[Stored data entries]

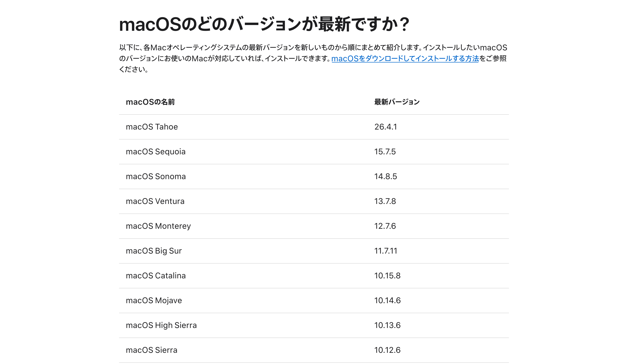Click the macOS Monterey entry
Screen dimensions: 628x364
click(158, 226)
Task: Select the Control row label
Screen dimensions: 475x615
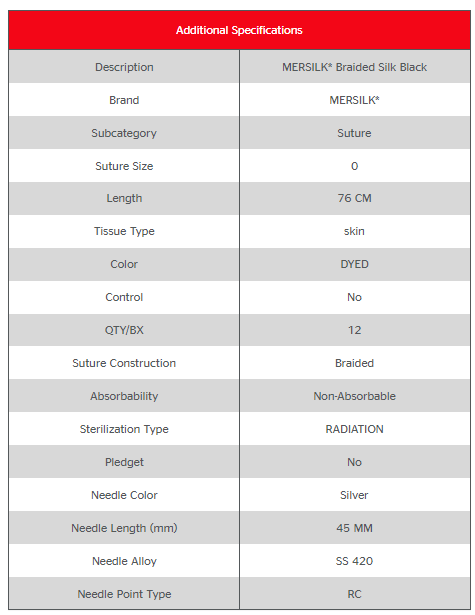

THE PROBLEM: Please write out, exactly, every line from the line with "Task: Select the Control row label" through the final line of the data above, leaving out pictures.

WRITTEN SOLUTION:
Task: Select the Control row label
Screen dimensions: 475x615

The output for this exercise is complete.